What to produce: The records that follow are to be transcribed in full, without their images.

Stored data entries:

#####

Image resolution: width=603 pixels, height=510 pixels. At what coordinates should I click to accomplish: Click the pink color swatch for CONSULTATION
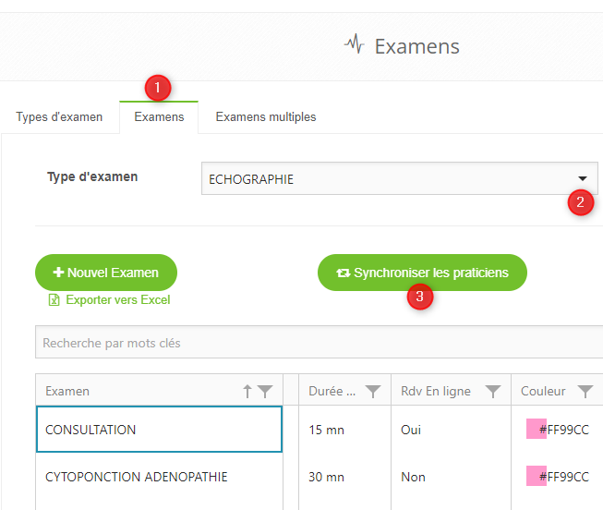pyautogui.click(x=536, y=430)
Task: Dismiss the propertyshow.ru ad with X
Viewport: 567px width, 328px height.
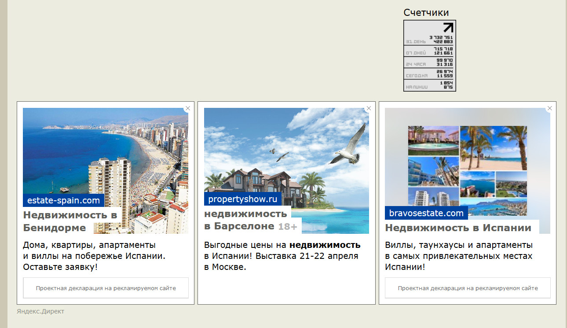Action: 369,108
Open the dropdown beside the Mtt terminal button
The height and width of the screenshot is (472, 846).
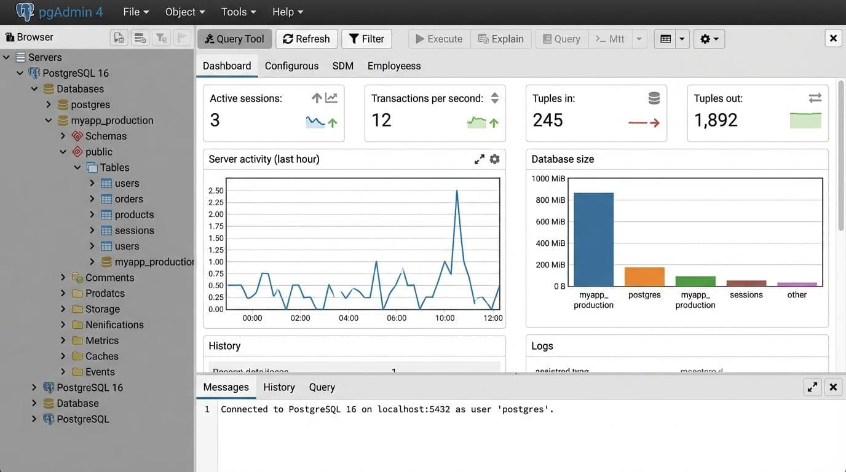(x=638, y=38)
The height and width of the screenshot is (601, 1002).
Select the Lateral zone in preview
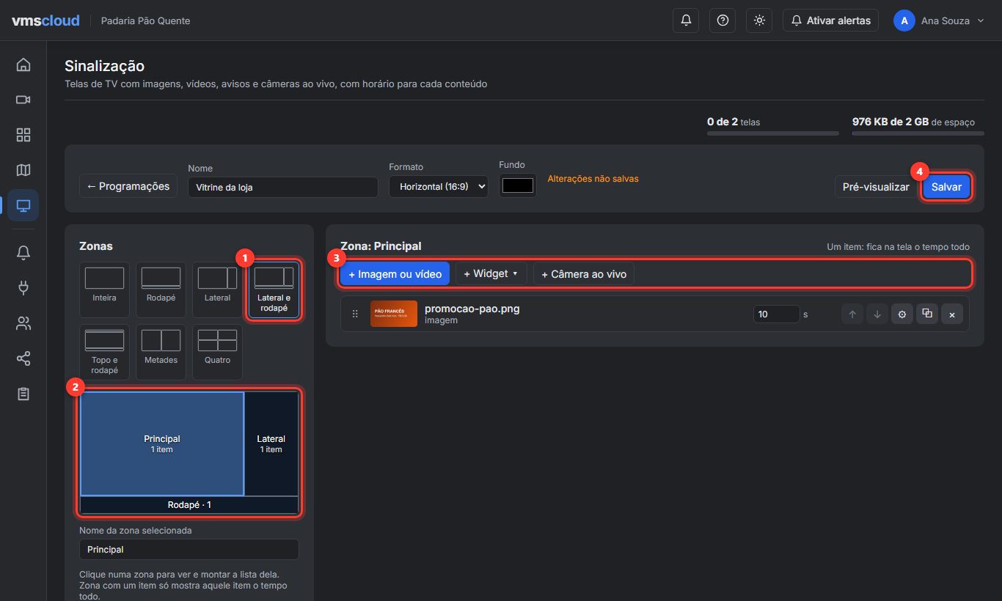[271, 444]
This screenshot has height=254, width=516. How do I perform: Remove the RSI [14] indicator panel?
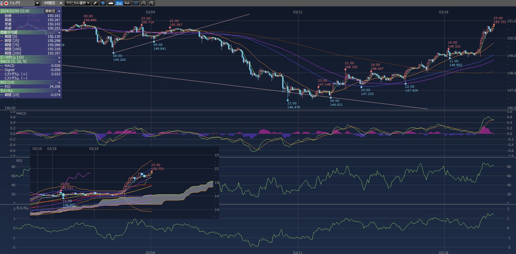point(59,82)
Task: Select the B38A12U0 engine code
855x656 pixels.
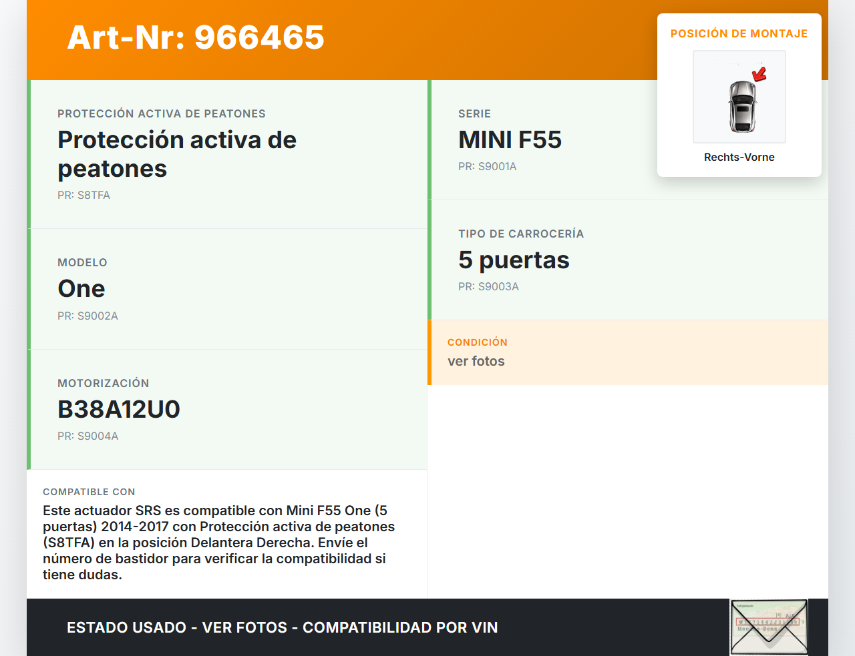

#####

Your solution:
Image resolution: width=603 pixels, height=510 pixels. At what coordinates should I click to accomplish: Click the pink color swatch for CONSULTATION
pyautogui.click(x=536, y=430)
Task: Dismiss the propertyshow.ru ad with X
Viewport: 567px width, 328px height.
Action: 369,108
Open the dropdown beside the Mtt terminal button
The height and width of the screenshot is (472, 846).
(x=638, y=38)
The height and width of the screenshot is (601, 1002).
Select the Lateral zone in preview
[271, 444]
This screenshot has height=254, width=516. How do I perform: Remove the RSI [14] indicator panel?
point(59,82)
Task: Select the B38A12U0 engine code
855x656 pixels.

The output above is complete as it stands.